Under the Civil Liability Act 2018, the government had to consult with the Lord Chief Justice on the tariff figures, although Lord Burnett’s advice has never been published. The Act also provides for a review of the tariff after three years.

According to then justice minister Lord Wolfson – speaking in April 2021 in Parliament when the statutory instrument setting the tariff was approved – Lord Burnett said it would be beneficial to review the tariff figures earlier than that.

Lord Wolfson said: “We do not know now whether we will have enough data in a year’s time to make an informed assessment, so I cannot commit to an early review, but we are open to the possibility.

“We must first make sure there is evidence available to undertake a meaningful review from which effective conclusions can be drawn.

“Having considered the points made by the Lord Chief Justice, we will not change our position on the tariff amounts or the judicial uplift of 20%, but we will undertake an analysis of the available data after a year with a view to considering whether an early review is appropriate.”

The comments were repeated soon after by then justice minister Alex Chalk MP when taking the regulations through the House of Commons.

MASS said that, following the OIC’s first anniversary in May, it “reminded” the Ministry of Justice of this commitment.

Lord Wolfson’s successor, Lord Bellamy, replied last month, saying it was “not appropriate to undertake a review at this time”.

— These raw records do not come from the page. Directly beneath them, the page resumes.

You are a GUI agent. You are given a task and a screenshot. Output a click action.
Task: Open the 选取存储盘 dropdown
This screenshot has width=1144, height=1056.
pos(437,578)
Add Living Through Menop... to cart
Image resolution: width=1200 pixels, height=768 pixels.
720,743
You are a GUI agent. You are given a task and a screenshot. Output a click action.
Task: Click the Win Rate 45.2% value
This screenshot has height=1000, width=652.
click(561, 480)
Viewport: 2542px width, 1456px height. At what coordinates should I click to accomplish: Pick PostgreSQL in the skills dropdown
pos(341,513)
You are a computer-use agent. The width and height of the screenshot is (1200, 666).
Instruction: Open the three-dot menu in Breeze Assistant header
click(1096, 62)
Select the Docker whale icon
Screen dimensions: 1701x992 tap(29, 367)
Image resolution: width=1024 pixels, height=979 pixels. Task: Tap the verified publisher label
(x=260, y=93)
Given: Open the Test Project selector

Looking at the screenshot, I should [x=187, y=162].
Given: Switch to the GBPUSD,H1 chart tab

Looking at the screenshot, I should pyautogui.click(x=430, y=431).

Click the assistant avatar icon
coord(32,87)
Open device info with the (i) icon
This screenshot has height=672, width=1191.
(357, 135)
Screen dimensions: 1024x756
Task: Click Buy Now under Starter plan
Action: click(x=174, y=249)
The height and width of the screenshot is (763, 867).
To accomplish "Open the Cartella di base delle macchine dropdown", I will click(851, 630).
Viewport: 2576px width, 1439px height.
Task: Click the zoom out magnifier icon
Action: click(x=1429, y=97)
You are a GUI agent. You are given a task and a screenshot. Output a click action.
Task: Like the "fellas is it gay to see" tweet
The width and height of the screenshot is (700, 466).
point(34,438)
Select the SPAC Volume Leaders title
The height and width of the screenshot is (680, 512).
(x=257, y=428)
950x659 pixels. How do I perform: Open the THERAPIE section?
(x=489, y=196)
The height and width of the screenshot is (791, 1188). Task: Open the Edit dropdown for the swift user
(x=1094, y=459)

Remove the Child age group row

He said that, whilst there was sufficient data available on the pre-court process, with only two judgments on quantum disputes in the same period, “the available court data is significantly below the threshold for an effective assessment of the tariff”.

Nor was it appropriate to consider any “inflationary adjustments” at this time, he added.

The letter concluded: “As it will take some time before the courts can consider an appropriate number of claims, we have decided to revert to that statutory timetable and will undertake this review by May 2024.”

MASS has this week written to Lord Bellamy and Lord Burnett to argue that a fall in claims of over 50% “suggests that genuine accident victims are being dissuaded from proceeding with legitimate claims”.

It continued: “Whilst the process was designed to dissuade claimants from making so-called ‘frivolous claims’, the levels of compensation, also being undermined by steeply rising inflation, mean that many potential claimants are simply unable to seek legal support.”

MASS chair Sue Brown commented: “Court judgments are a separate issue from the tariff of damages being awarded within the OIC portal. We cannot see how many thousands of further judgements would impact any assessment on the operation of the tariff and OIC.

“We do not believe that this is a valid excuse for rejecting an early review of the tariff, as supported by the Lord Chief Justice, parliamentarians and stakeholders such as MASS.

“We are also disappointed that the government has rejected the impact of rampant inflation which is further corroding the value of damage awards for accident victims. An 11% increase in the tariff that was supposed to ‘inflation-proof’ the awards for three years has now been eroded in a single year.”

Ms Brown insisted that this was “too important an issue to park until the statutory review in 2024”.

“This is a fundamental issue about making changes to the system to better balance the declared policy objectives of the legislation whilst preserving access to justice.”

In a separate development, the Association of Personal Injury Lawyers (APIL) has called on the MoJ to exclude personal injury claims from its plan to make mediation compulsory for all small claims worth up to £10,000.

Speaking ahead of the consultation closing next week, APIL president John McQuater said an involuntary hour of mediation post-issue would be “too late to benefit most injured people” with claims falling within the scope of the OIC.

“The vast majority of claims in the OIC settle before trial. Even when they don’t settle pre-issue, the work has already been done and it’s time for a judge to make a decision.

“To add a mandatory phone call in at that stage is bizarre, and a duplication of efforts, especially when early ADR was omitted from the system.”

The MoJ dropped initial plans to include alternative dispute resolution within the OIC.

“Firms are finding their own ADR solutions and building them into their internal processes, which is a preferable approach to an ill-suited one-size-fits-all provision,” Mr McQuater said.

He added that the proposed telephone mediation would not be appropriate for non-motor, non-OIC cases valued up to £1,500 either.

“What may be suitable for small claims involving faulty goods and landlord disputes over deposits is not appropriate for people with bodily injuries who are up against well-resourced insurers. ‘Low-value’ does not mean that the claim is simple.”